Investigating the mechanism of STAT3 and the Warburg effect in liver precancerous lesions in rats may suggest potential molecular mechanisms of hepatocellular carcinogenesis, and further offer the potential for developing novel therapeutic strategies for HCC treatment.

Research objectives

To measure the expression of STAT3 and PKM2, and the Warburg effect in liver precancerous lesions in rats and in transformed WB-F344 cells, and to investigate the possible molecular mechanisms of STAT3 in liver precancerous lesions.

Research methods

The Solt-Farber model is an established hepatic precancerous animal model. The transformed WB-F344 cells were induced with N-methyl-N^’-nitro-N-nitrosoguanidine (MNNG) and hydrogen peroxide (H₂O₂). The contents of glucose and lactate in the tissue and culture medium of the cells were detected with a spectrophotometer. The protein levels were examined by Western blot and immunofluorescence.

Research results

Here, we provide the evidence that the Warburg effect was enhanced in liver precancerous lesions in rats, perhaps through high expression of PKM2 and p-STAT3 in activated oval cells.

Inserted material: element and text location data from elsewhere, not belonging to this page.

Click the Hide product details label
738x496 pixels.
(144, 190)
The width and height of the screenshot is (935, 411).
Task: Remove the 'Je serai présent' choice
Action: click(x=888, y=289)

STAT3 activation promotes the Warburg effect by activating PKM2 in transformed WB-F344 cells induced with MNNG and H₂O₂.

Research conclusions

STAT3 activation promotes the Warburg effect by enhancing the phosphorylation of PKM2 in transformed WB-F344 cells. The Warburg effect, PKM2 and STAT3 expression were increased in liver precancerous lesions in rats.

Research perspectives

We have carried out some rat experiments and in vitro cell experiments, but further studies are needed to explore the mechanism of liver precancerous lesions. We also need to collect clinical samples for further validation. STAT3 and PKM2 may be potential diagnostic or therapeutic targets and used for clinical diagnosis and therapy in the future.